## What to work on
All lines from the one containing "Click the Disconnect link" to the end of the data below are to be returned exactly, both ends included, with nothing added.

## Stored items
• • • •
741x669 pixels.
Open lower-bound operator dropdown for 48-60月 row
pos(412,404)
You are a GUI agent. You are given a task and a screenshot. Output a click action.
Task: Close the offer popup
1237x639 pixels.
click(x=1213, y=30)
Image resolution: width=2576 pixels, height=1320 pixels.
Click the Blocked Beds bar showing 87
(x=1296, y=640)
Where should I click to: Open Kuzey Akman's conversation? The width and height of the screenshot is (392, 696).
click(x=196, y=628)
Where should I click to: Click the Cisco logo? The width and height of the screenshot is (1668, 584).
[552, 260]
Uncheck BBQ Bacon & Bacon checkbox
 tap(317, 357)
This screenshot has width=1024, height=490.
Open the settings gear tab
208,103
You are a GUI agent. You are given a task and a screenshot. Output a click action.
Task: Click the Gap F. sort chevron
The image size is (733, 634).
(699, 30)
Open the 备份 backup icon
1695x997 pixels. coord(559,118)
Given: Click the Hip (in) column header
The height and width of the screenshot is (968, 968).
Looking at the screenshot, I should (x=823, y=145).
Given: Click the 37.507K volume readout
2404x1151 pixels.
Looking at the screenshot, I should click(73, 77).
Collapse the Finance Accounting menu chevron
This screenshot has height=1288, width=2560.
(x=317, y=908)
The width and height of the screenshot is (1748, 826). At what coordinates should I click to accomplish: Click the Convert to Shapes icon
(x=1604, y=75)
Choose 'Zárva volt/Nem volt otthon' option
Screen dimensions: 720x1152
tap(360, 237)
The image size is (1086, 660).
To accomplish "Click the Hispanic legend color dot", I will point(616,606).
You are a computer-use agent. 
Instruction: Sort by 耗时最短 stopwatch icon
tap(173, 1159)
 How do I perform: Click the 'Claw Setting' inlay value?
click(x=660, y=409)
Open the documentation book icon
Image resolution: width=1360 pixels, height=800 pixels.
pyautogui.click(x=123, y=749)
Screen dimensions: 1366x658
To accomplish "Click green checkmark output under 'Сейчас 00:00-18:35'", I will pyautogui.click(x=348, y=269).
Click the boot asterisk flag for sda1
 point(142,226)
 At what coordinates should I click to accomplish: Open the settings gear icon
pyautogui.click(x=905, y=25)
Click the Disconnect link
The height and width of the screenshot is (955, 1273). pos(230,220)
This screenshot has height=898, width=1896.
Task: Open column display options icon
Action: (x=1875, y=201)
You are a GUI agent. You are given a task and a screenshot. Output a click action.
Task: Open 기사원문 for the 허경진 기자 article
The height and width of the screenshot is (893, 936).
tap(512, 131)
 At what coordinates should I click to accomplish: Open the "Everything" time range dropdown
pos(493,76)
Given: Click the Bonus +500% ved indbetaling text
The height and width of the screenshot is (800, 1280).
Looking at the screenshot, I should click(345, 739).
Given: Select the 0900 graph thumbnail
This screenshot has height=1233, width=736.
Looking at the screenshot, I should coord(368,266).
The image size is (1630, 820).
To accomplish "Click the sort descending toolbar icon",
• • • •
## Reply to the exercise
Click the Disconnect link
The height and width of the screenshot is (955, 1273). pos(230,220)
This screenshot has height=898, width=1896.
Task: Open column display options icon
Action: (x=1875, y=201)
You are a GUI agent. You are given a task and a screenshot. Output a click action.
Task: Open 기사원문 for the 허경진 기자 article
The height and width of the screenshot is (893, 936).
tap(512, 131)
 At what coordinates should I click to accomplish: Open the "Everything" time range dropdown
pos(493,76)
Given: Click the Bonus +500% ved indbetaling text
The height and width of the screenshot is (800, 1280).
Looking at the screenshot, I should click(345, 739).
Given: Select the 0900 graph thumbnail
This screenshot has height=1233, width=736.
Looking at the screenshot, I should coord(368,266).
The image size is (1630, 820).
To accomplish "Click the sort descending toolbar icon",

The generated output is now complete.